No ano 2000, Danddara lançava seu primeiro trabalho como diretora e corroteirista, Gurufim na Mangueira. O filme acontece na quadra da escola de samba Mangueira, durante o velório de um jovem músico e líder comunitário (Ivo Meirelles), com a presença (e o batuque) da comunidade. Oito anos depois, em um texto publicado na revista Filme Cultura, a cineasta afirma que tal obra “inaugura a autorrepresentação da mulher negra brasileira como sujeito da narrativa ficcional”. Intitulado “Danddara: Autoimagem de uma Cineasta Negra”, a autora compartilha algumas reflexões sobre ser uma mulher negra e profissional do audiovisual, e sobre a formação de seu olhar enquanto atriz e espectadora. Em síntese, a diretora explica, a partir do conceito de olhar opositivo da bell hooks, como a experiência de ver filmes com sua mãe catalisou seu desejo de tornar-se cineasta. Mesmo tendo lançado seu filme próximo ao movimento do Cinema Feijoada, Danddara não é associada às mobilizações do cinema negro da virada do século XXI. Mais de 20 anos após a estreia de Gurufim, é no mínimo curioso perceber que esse filme continua sendo pouco debatido no campo cinematográfico brasileiro.

Gurufim na Mangueira (2000)

“Era do funk, mas era um bom pai de família”

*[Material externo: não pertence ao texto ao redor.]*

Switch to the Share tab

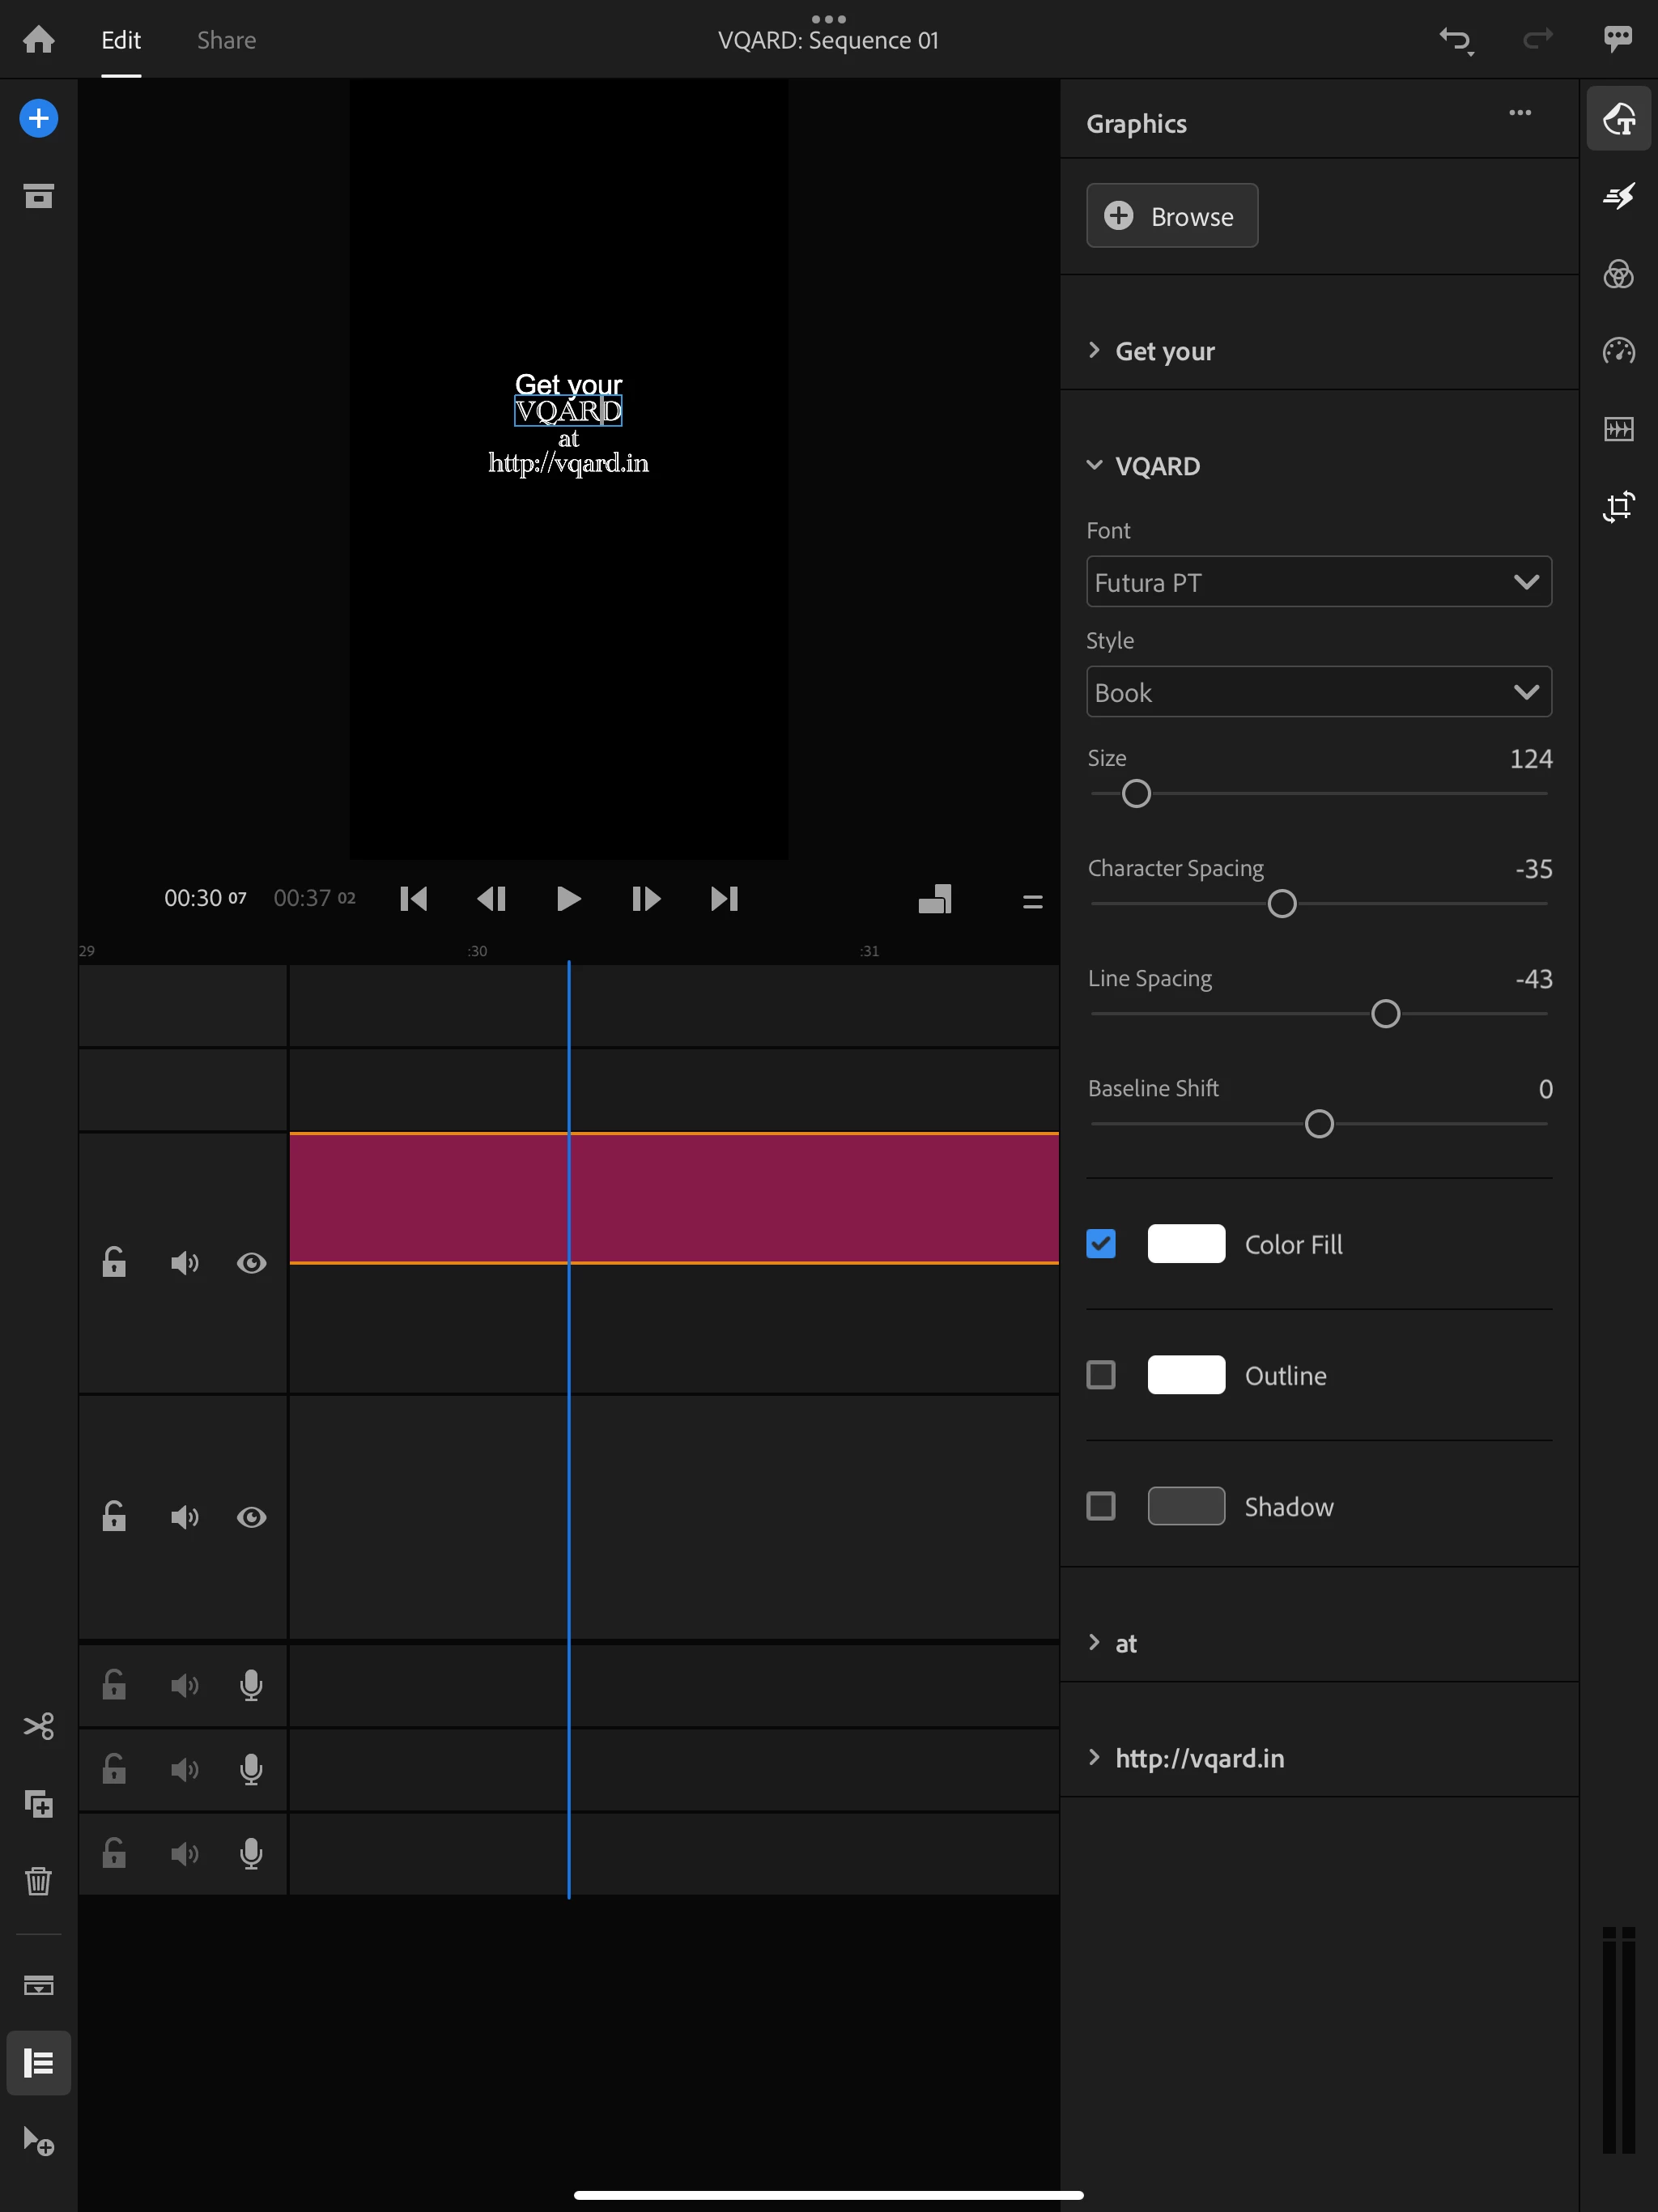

Gurufim na Mangueira inicia com uma cartela onde está escrito “Bem-vindo à Mangueira”. Antes do filme nos apresentar a quadra da escola carioca, o Palácio do Samba, com seus característicos tons de verde e rosa, vamos juntos com o jovem Mosquito (Silvio Guindane) a uma espécie de Orum, onde Mosquito encontra-se com Maestro, que está sendo velado na quadra. Nesse plano “pós-morte”, construído por Danddara num pequeno terreno descampado em meio às árvores, é onde os personagens se encontram com o falecido. Lá, todos usam branco. A cenografia traz elementos que aludem a uma espiritualidade negra, com a presença de velas e uma cruz no chão com cores em referência ao cosmograma Dikenga

Nesse espaço, Mosquito manifesta todos seus anseios ao Maestro, em relação ao futuro da banda de funk a qual ambos faziam parte. O falecido era líder do grupo. O maestro, ao invés de acalmá-lo, diz apenas que Mosquito teria que “virar homem”, entregando-o o apito de condução da bateria. Esse gesto resulta em Mosquito passar o velório inteiro esperando uma outra oportunidade de conversar com o morto para sanar sua contínua angústia.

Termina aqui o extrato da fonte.